- **Set task**:
Convert the lines starting with the line containing "Open the three-dots" and running through the line containing "Action: point(108,154)" into a JSON list of strings, with each line as one string and blank lines omitted.

>> Begin Record set

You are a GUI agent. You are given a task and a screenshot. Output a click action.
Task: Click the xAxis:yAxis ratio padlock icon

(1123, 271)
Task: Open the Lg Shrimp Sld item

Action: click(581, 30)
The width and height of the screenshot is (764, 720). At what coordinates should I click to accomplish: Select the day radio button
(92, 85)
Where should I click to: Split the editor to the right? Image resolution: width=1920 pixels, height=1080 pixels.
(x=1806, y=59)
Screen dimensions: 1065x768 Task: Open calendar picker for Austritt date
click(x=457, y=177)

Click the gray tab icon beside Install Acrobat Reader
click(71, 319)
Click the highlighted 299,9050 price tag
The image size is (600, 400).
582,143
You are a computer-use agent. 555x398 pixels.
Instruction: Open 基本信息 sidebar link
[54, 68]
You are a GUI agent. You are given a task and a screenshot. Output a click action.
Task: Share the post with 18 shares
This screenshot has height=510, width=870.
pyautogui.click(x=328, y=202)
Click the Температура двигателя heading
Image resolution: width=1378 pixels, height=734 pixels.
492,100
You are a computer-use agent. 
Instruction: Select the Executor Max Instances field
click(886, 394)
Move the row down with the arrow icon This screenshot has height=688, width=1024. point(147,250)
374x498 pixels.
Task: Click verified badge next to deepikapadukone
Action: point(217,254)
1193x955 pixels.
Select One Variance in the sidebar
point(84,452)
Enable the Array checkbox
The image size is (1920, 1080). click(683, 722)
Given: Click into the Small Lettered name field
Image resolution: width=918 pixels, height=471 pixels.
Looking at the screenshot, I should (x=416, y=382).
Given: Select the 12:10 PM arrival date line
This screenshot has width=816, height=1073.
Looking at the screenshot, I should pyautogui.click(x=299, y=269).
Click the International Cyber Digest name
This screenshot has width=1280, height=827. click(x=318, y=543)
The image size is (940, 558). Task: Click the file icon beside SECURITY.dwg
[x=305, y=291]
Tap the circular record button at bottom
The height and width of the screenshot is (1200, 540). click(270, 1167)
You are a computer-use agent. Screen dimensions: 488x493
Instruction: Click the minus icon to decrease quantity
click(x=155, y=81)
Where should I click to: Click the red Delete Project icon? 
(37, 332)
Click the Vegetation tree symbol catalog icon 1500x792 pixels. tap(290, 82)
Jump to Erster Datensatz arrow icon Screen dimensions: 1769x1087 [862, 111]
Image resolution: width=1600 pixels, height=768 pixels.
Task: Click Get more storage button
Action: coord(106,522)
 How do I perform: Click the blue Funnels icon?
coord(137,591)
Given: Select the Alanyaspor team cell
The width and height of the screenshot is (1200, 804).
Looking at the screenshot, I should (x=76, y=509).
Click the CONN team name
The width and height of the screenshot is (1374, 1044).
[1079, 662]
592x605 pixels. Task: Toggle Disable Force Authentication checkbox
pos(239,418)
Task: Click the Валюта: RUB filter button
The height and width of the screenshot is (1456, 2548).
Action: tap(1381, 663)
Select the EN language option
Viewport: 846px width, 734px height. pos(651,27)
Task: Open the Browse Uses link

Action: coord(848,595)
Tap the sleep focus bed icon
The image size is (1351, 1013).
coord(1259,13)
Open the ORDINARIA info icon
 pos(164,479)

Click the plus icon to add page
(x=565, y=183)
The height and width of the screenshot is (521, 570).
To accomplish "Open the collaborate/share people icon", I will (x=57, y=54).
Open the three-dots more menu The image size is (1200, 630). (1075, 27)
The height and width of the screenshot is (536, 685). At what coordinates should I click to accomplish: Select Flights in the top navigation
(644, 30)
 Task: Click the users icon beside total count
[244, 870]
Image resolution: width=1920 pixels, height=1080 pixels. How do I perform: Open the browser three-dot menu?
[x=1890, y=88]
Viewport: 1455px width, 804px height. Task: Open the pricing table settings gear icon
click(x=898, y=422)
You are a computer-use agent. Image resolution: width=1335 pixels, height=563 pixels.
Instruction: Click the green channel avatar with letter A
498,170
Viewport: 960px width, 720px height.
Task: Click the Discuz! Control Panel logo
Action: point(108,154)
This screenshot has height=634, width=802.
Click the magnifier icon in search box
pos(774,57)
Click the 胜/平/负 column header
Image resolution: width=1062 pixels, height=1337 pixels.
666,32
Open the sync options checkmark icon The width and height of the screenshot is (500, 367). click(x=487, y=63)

>> End Record set

- **Result of this task**:
[
  "Open the three-dots more menu The image size is (1200, 630). (1075, 27)",
  "The height and width of the screenshot is (536, 685). At what coordinates should I click to accomplish: Select Flights in the top navigation",
  "(644, 30)",
  " Task: Click the users icon beside total count",
  "[244, 870]",
  "Image resolution: width=1920 pixels, height=1080 pixels. How do I perform: Open the browser three-dot menu?",
  "[x=1890, y=88]",
  "Viewport: 1455px width, 804px height. Task: Open the pricing table settings gear icon",
  "click(x=898, y=422)",
  "You are a computer-use agent. Image resolution: width=1335 pixels, height=563 pixels.",
  "Instruction: Click the green channel avatar with letter A",
  "498,170",
  "Viewport: 960px width, 720px height.",
  "Task: Click the Discuz! Control Panel logo",
  "Action: point(108,154)"
]